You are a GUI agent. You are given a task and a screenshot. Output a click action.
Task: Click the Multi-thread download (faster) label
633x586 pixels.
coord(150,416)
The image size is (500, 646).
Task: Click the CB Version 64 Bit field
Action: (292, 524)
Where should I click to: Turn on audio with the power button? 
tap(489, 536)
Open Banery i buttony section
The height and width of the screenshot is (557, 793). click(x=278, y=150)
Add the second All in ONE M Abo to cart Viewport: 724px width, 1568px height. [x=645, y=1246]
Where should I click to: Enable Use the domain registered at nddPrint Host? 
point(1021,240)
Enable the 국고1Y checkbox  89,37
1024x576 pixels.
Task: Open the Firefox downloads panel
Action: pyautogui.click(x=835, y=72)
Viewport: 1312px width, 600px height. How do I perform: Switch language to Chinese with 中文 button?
◇ ◇ ◇
### Work order
Starting at the line that contains "Enable the 국고1Y", reproduce each line through the end of the records exactly, both ends included.

### Answer space
Enable the 국고1Y checkbox  89,37
1024x576 pixels.
Task: Open the Firefox downloads panel
Action: pyautogui.click(x=835, y=72)
Viewport: 1312px width, 600px height. How do I perform: Switch language to Chinese with 中文 button?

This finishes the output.